Migrants Exposed to Sub-Human Living Conditions, the EU’s “Hands are Dirty,” says HRW

By Alexandra Halsey-Storch
Impunity Watch Reporter, Europe

BRUSSELS, The Netherlands — On Wednesday, Human Rights Watch issued a twelve-page report, entitled The EU’s Dirty Hands, which provides extensive evidence demonstrating a European agency’s role in exposing migrants to severe human rights violations.

Immigrant Detainees in Lesvros, Greece. (Photo Curtesy of Freepressers.com)
Immigrant Detainees in Lesvros, Greece. (Photo Curtesy of Freepressers.com)

Frontex was established on October 26, 2004 as an executive agency of the European Union (“EU”).  Its purpose has been to generate “cooperation between EU member states on issues of border enforcement.”  Since its establishment, Frontex has played “a key role in enforcing EU immigration policy.” While participating states, like Greece, provide the “manpower and material support,” Frontex employees help to “manage the influx of migrants [including those seeking asylum] into the north-eastern region of Greece along the Evros River bordering Turkey, among other places.”

Commencing in July 2007, Frontex operations were supplemented with the Rapid Border Intervention Team (“RABIT”), designed “as an emergency measure in response to the arrival of a large number of migrants to Greece.” As part of the RABIT mission, Frontex personnel were “authorized to apprehend migrants and then transfer them to Greek counterparts who ran detention centers in Greece.”

The European Court for Human Rights noted in M.S.S. v. Belgium and Greece that Greek detention practices violate Article 3 of the European Convention on Human Rights which strictly prohibits torture and inhuman and degrading treatment, and called the current asylum system “dysfunctional.” The Court went on to hold that Belgium violated the human rights of an Afghan asylum seeker when the State transported him back to Greece. Arguably, Frontex could be liable for such participation under this decision. Human Rights Watch seeks to extend this holding to Frontex, which is bound by the European Convention, by arguing that the Agency is “also responsible for having knowingly exposed migrants to treatment which is absolutely prohibited under human rights law.”

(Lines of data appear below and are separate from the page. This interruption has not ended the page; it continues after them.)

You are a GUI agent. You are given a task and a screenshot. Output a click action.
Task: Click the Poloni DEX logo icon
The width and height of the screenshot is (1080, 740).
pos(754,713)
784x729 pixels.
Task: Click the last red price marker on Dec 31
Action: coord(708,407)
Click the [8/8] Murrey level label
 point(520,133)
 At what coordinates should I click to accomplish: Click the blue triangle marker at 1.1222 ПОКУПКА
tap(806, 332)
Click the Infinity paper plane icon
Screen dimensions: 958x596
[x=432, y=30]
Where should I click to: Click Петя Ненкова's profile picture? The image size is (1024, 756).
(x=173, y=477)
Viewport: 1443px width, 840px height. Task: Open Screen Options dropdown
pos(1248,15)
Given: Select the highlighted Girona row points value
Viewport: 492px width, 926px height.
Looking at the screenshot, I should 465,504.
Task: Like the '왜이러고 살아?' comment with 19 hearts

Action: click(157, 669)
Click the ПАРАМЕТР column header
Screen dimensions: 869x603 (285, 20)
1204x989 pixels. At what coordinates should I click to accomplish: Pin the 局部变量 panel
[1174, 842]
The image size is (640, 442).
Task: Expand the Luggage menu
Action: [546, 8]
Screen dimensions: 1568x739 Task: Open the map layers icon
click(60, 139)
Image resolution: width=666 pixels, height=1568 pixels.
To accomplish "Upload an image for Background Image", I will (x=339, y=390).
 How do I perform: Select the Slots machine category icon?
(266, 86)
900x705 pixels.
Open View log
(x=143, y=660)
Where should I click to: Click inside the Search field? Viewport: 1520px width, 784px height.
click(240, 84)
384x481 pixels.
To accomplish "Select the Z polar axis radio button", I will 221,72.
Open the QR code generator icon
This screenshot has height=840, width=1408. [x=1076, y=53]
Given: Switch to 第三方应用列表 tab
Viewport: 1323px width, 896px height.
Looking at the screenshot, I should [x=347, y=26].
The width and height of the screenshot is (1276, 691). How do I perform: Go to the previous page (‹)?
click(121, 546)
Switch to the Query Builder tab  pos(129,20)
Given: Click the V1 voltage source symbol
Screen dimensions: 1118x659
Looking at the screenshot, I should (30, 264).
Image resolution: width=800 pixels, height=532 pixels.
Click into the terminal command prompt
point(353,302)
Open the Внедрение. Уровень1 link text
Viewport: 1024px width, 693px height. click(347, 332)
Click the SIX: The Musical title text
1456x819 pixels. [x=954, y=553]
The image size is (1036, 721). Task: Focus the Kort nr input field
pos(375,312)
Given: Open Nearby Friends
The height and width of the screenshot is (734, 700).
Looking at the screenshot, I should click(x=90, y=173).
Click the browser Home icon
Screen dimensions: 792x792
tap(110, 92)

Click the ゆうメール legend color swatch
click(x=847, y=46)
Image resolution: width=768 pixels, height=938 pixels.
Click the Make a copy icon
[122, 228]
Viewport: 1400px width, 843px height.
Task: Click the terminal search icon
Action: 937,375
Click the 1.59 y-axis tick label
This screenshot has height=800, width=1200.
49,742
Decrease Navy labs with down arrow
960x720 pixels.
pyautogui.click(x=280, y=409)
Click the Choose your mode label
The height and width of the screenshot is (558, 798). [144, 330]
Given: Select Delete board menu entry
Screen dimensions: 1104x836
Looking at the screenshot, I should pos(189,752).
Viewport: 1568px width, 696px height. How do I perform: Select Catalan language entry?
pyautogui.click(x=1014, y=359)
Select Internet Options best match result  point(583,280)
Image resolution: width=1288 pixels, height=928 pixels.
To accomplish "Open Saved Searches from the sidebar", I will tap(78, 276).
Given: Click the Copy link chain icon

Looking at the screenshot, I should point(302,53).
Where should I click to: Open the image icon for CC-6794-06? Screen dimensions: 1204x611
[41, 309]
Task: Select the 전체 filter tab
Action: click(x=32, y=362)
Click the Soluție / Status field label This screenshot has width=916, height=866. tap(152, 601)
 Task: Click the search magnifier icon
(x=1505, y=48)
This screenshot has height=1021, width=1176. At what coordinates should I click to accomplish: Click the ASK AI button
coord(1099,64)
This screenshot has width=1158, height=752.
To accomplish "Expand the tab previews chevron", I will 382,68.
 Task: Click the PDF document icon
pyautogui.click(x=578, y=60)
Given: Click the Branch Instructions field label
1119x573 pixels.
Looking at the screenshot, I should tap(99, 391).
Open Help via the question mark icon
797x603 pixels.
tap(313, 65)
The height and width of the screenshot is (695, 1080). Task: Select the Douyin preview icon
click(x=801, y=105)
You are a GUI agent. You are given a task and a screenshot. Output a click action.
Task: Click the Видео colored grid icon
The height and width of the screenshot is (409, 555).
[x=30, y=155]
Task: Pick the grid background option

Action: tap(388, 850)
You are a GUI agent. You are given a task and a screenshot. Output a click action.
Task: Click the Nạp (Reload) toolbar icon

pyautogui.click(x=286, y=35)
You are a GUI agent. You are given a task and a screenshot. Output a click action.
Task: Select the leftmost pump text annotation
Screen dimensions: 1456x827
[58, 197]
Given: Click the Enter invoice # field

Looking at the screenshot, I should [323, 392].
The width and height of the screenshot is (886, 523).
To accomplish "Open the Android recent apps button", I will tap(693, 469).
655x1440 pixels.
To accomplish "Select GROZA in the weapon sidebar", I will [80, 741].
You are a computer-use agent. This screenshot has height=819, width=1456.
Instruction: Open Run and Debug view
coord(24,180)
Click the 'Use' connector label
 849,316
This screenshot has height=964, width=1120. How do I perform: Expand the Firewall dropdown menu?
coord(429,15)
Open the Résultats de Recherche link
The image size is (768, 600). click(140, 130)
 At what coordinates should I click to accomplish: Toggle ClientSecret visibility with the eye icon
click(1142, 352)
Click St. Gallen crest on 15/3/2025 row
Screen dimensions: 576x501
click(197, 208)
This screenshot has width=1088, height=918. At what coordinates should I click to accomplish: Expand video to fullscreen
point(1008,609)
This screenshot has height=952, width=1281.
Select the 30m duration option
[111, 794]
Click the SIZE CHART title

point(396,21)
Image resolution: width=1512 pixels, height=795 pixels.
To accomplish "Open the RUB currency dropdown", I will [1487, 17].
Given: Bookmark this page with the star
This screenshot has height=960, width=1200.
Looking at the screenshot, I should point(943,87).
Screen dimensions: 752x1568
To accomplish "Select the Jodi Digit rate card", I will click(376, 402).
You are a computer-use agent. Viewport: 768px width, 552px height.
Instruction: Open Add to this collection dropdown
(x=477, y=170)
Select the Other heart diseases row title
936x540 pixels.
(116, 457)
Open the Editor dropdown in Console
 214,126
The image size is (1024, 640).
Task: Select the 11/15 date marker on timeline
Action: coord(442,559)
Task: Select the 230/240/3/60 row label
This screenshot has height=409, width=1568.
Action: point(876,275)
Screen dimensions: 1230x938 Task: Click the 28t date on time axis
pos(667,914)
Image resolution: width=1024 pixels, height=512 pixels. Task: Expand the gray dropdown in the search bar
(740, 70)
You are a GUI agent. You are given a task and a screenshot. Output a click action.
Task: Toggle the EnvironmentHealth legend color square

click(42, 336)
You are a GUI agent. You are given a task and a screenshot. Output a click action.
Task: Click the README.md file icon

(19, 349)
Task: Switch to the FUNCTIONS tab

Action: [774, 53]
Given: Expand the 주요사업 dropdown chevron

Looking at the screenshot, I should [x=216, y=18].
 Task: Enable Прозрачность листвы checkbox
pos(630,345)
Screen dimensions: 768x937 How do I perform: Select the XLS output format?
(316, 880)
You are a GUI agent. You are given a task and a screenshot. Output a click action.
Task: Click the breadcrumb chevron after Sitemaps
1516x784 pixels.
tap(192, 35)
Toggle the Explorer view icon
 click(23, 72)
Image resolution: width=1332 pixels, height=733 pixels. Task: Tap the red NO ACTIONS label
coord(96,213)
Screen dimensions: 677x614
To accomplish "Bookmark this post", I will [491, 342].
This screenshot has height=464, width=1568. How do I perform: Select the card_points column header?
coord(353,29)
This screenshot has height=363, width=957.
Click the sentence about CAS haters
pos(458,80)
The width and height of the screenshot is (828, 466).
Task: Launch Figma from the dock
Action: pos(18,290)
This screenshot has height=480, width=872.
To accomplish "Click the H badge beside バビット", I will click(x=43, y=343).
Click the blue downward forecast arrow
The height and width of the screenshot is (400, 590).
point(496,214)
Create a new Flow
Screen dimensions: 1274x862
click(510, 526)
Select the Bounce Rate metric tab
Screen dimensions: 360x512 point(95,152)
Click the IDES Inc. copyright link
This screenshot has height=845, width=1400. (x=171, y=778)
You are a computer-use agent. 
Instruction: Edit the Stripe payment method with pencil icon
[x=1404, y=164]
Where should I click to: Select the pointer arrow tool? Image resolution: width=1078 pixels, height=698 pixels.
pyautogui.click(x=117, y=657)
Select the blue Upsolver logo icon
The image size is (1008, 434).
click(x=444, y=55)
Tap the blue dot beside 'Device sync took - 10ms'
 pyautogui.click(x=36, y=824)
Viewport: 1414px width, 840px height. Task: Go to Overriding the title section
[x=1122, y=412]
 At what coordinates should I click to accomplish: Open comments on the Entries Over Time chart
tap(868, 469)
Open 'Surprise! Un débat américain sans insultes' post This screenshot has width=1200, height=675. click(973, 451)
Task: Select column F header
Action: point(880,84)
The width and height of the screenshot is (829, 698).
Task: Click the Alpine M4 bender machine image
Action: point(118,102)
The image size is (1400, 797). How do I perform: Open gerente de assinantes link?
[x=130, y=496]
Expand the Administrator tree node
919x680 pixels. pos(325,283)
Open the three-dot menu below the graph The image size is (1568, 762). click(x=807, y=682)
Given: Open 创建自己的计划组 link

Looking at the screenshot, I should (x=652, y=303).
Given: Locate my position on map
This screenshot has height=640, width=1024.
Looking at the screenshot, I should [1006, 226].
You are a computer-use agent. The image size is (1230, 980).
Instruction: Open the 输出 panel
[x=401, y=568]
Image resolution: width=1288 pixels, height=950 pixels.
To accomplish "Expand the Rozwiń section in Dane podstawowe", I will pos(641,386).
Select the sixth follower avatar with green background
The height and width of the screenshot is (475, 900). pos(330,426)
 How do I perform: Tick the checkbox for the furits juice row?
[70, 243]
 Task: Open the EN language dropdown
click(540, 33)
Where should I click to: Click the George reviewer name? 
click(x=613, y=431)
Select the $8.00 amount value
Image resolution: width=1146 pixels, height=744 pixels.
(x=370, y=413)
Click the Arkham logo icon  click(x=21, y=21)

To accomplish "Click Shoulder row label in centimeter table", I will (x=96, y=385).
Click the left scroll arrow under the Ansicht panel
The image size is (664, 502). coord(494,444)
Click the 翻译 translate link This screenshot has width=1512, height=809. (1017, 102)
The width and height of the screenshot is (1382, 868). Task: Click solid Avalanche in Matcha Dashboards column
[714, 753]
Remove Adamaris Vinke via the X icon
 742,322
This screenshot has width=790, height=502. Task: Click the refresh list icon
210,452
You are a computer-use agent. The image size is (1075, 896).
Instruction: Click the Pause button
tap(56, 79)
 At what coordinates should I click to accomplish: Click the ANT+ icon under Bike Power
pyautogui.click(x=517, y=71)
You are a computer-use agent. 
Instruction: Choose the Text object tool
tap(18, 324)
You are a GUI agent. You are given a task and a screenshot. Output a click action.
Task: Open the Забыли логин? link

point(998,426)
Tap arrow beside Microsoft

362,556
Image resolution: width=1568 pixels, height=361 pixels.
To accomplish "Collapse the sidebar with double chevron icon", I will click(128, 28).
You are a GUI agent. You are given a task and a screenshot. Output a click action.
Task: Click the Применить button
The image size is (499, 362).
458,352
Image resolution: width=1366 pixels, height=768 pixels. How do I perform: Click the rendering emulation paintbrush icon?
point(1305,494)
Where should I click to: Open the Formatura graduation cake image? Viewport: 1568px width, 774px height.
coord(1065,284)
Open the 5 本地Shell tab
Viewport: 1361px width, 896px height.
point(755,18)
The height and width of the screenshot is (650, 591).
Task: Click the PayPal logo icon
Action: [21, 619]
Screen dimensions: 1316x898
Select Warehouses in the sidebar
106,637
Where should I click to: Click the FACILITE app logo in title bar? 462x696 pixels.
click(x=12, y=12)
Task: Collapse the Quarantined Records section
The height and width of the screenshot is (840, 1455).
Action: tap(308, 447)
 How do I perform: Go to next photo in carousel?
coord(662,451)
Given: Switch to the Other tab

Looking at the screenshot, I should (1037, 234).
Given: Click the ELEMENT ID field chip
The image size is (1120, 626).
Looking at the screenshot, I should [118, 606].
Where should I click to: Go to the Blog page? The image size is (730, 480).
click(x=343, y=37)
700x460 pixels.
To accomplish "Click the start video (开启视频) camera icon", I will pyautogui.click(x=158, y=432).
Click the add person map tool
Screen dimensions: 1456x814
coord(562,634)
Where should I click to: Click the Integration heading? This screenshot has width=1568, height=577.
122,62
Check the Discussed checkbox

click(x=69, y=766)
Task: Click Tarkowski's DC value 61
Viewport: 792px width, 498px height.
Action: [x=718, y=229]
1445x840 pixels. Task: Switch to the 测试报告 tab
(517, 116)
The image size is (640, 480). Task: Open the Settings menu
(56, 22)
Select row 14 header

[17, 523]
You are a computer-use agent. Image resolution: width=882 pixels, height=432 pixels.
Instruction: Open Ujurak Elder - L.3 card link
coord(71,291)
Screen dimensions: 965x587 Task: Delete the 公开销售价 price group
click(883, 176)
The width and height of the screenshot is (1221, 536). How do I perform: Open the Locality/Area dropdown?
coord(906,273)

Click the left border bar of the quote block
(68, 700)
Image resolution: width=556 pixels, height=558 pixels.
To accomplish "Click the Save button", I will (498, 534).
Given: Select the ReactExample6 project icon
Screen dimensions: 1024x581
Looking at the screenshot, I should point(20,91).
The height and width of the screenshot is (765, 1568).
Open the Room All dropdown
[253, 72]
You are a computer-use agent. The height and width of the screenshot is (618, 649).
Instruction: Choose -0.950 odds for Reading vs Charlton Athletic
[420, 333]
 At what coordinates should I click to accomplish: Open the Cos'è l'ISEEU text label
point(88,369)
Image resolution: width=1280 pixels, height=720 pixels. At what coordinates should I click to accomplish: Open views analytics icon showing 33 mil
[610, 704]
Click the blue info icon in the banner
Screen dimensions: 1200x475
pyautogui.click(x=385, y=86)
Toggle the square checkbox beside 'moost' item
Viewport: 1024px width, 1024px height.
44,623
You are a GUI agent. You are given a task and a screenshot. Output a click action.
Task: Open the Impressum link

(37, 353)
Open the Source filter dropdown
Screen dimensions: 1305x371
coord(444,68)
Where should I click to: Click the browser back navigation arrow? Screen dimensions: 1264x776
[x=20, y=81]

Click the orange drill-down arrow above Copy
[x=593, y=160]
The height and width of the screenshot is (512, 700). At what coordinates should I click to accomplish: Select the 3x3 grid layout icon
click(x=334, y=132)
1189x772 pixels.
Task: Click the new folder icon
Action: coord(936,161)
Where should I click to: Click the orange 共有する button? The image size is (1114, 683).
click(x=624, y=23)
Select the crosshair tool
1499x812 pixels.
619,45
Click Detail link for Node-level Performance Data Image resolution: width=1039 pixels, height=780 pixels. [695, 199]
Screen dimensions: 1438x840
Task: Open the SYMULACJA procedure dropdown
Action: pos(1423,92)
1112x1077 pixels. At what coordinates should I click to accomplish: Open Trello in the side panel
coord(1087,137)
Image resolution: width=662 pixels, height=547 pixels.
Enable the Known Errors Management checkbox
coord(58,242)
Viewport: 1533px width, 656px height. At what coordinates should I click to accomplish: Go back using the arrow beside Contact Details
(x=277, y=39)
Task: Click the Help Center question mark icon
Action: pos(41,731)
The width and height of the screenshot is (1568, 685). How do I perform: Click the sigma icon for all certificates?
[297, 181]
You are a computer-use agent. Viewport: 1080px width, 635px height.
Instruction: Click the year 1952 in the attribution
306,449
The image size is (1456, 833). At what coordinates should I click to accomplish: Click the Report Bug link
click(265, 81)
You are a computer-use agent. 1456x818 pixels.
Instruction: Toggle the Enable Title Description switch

During Frontex’s RABIT mission, Human Rights Watch conducted an investigation of various detention centers in the Evros region of Greece in December 2010.  While there, they found that Greek authorities held “migrants, including members of vulnerable groups, such as unaccompanied children, for weeks or months in conditions that amounted to inhuman and degrading treatment.”

At one detention center, men, women and children are all herded together in a cell where “sewage was running on the floors. According to the Greek guards, this was because the prisoners broke the toilets, while protesting their conditions. The smell was hard to bear, and Greek guards wore surgical masks when they entered the passageway between the large barred cells,” reported Human Rights Watch.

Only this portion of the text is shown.